** START OF QUOTED PASSAGE **

Author: todd
Date: Mon Jan 23 22:22:46 2012
New Revision: 1235033
URL: http://svn.apache.org/viewvc?rev=1235033&view=rev
Log:
HDFS-2804. Should not mark blocks under-replicated when exiting safemode.
Contributed by Todd Lipcon.
Modified:
hadoop/common/branches/HDFS-1623/hadoop-hdfs-project/hadoop-hdfs/CHANGES.HDFS-1623.txt
hadoop/common/branches/HDFS-1623/hadoop-hdfs-project/hadoop-hdfs/src/main/java/org/apache/hadoop/hdfs/server/namenode/FSNamesystem.java
hadoop/common/branches/HDFS-1623/hadoop-hdfs-project/hadoop-hdfs/src/test/java/org/apache/hadoop/hdfs/server/namenode/ha/TestHASafeMode.java
Modified:
hadoop/common/branches/HDFS-1623/hadoop-hdfs-project/hadoop-hdfs/CHANGES.HDFS-1623.txt
URL:
http://svn.apache.org/viewvc/hadoop/common/branches/HDFS-1623/hadoop-hdfs-project/hadoop-hdfs/CHANGES.HDFS-1623.txt?rev=1235033&r1=1235032&r2=1235033&view=diff
==============================================================================
---
hadoop/common/branches/HDFS-1623/hadoop-hdfs-project/hadoop-hdfs/CHANGES.HDFS-1623.txt
(original)
+++
hadoop/common/branches/HDFS-1623/hadoop-hdfs-project/hadoop-hdfs/CHANGES.HDFS-1623.txt
Mon Jan 23 22:22:46 2012
@@ -125,3 +125,5 @@ HDFS-2737. Automatically trigger log rol
HDFS-2820. Add a simple sanity check for HA config (todd)
HDFS-2688. Add tests for quota tracking in an HA cluster. (todd)
+
+HDFS-2804. Should not mark blocks under-replicated when exiting safemode (todd)
Modified:
hadoop/common/branches/HDFS-1623/hadoop-hdfs-project/hadoop-hdfs/src/main/java/org/apache/hadoop/hdfs/server/namenode/FSNamesystem.java
URL:
http://svn.apache.org/viewvc/hadoop/common/branches/HDFS-1623/hadoop-hdfs-project/hadoop-hdfs/src/main/java/org/apache/hadoop/hdfs/server/namenode/FSNamesystem.java?rev=1235033&r1=1235032&r2=1235033&view=diff
==============================================================================
---
hadoop/common/branches/HDFS-1623/hadoop-hdfs-project/hadoop-hdfs/src/main/java/org/apache/hadoop/hdfs/server/namenode/FSNamesystem.java
(original)
+++
hadoop/common/branches/HDFS-1623/hadoop-hdfs-project/hadoop-hdfs/src/main/java/org/apache/hadoop/hdfs/server/namenode/FSNamesystem.java
Mon Jan 23 22:22:46 2012
@@ -848,6 +848,17 @@ public class FSNamesystem implements Nam
return fsRunning;
}
+ private boolean isInStandbyState() {
+ if (haContext == null || haContext.getState() == null) {
+ // We're still starting up. In this case, if HA is
+ // on for the cluster, we always start in standby. Otherwise
+ // start in active.

** END OF QUOTED PASSAGE **
** START OF COLLECTED MATERIAL **

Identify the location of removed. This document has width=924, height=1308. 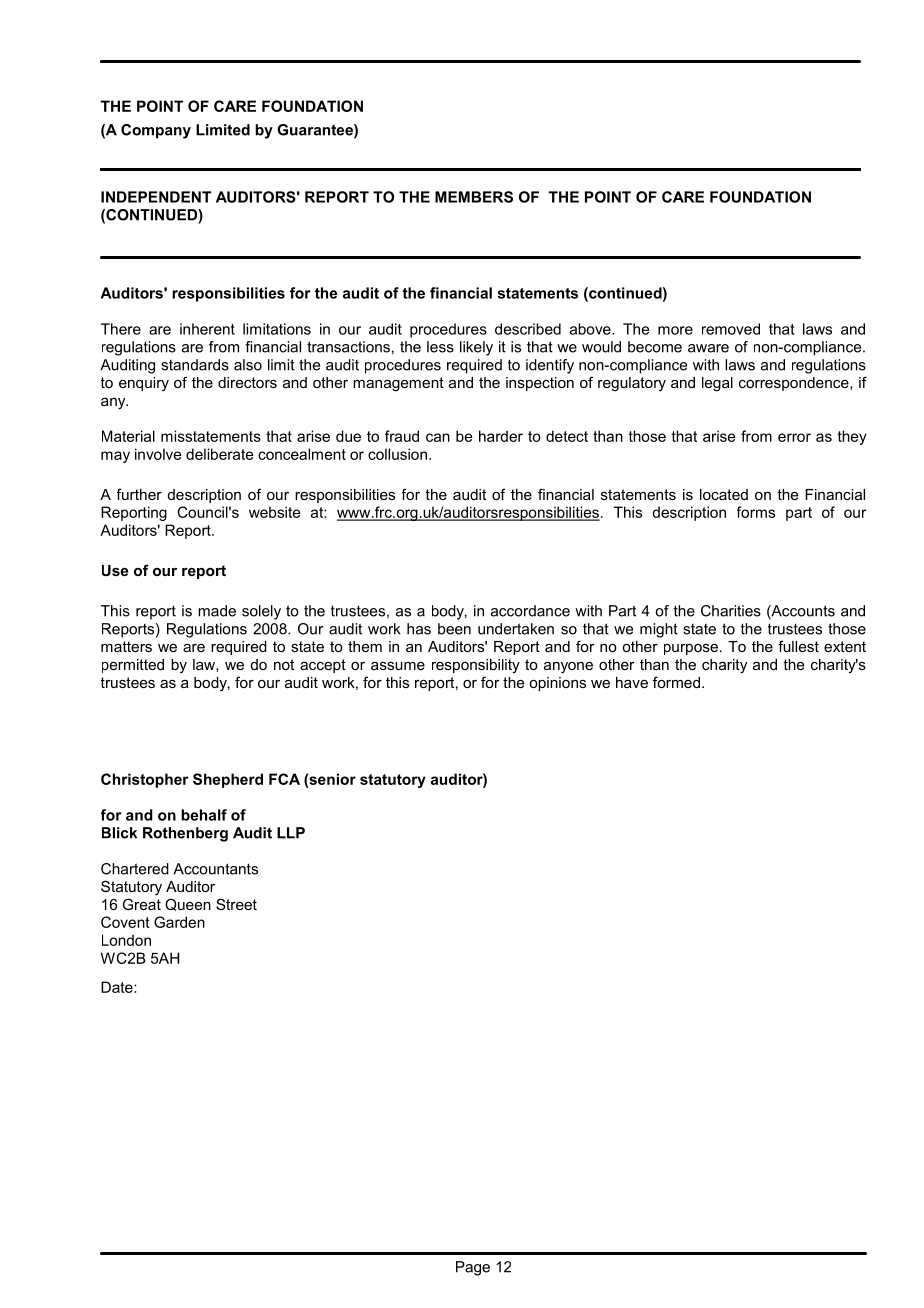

** END OF COLLECTED MATERIAL **

• [PARTS OF THE EXERCISE]
A. In the HDFS-2804 commit diff, extract the passage that begins at the words "Author: todd" and ends after the words "when exiting safemode.", copying it character for character.
B. Continue the HDFS-2804 commit diff from the point where it stops.

• [RESPONSES]
A.
Author: todd
Date: Mon Jan 23 22:22:46 2012
New Revision: 1235033
URL: http://svn.apache.org/viewvc?rev=1235033&view=rev
Log:
HDFS-2804. Should not mark blocks under-replicated when exiting safemode.

B.
+ return haEnabled;
+ }
+
+ return haContext.getState() instanceof StandbyState;
+ }
+
/**
* Dump all metadata into specified file
*/
@@ -3345,8 +3356,9 @@ public class FSNamesystem implements Nam
return;
}
}
- // if not done yet, initialize replication queues
- if (!isPopulatingReplQueues()) {
+ // if not done yet, initialize replication queues.
+ // In the standby, do not populate repl queues
+ if (!isPopulatingReplQueues() && !isInStandbyState()) {
initializeReplQueues();
}
long timeInSafemode = now() - systemStart;
@@ -3389,7 +3401,7 @@ public class FSNamesystem implements Nam
* initializing replication queues.
*/
private synchronized boolean canInitializeReplQueues() {
- return blockSafe >= blockReplQueueThreshold;
+ return !isInStandbyState() && blockSafe >= blockReplQueueThreshold;
}
/**
@@ -3705,8 +3717,7 @@ public class FSNamesystem implements Nam
@Override
public boolean isPopulatingReplQueues() {
- if (haContext != null && // null during startup!
- !haContext.getState().shouldPopulateReplQueues()) {
+ if (isInStandbyState()) {
return false;
}
// safeMode is volatile, and may be set to null at any time
Modified:
hadoop/common/branches/HDFS-1623/hadoop-hdfs-project/hadoop-hdfs/src/test/java/org/apache/hadoop/hdfs/server/namenode/ha/TestHASafeMode.java
URL:
http://svn.apache.org/viewvc/hadoop/common/branches/HDFS-1623/hadoop-hdfs-project/hadoop-hdfs/src/test/java/org/apache/hadoop/hdfs/server/namenode/ha/TestHASafeMode.java?rev=1235033&r1=1235032&r2=1235033&view=diff
==============================================================================
---
hadoop/common/branches/HDFS-1623/hadoop-hdfs-project/hadoop-hdfs/src/test/java/org/apache/hadoop/hdfs/server/namenode/ha/TestHASafeMode.java
(original)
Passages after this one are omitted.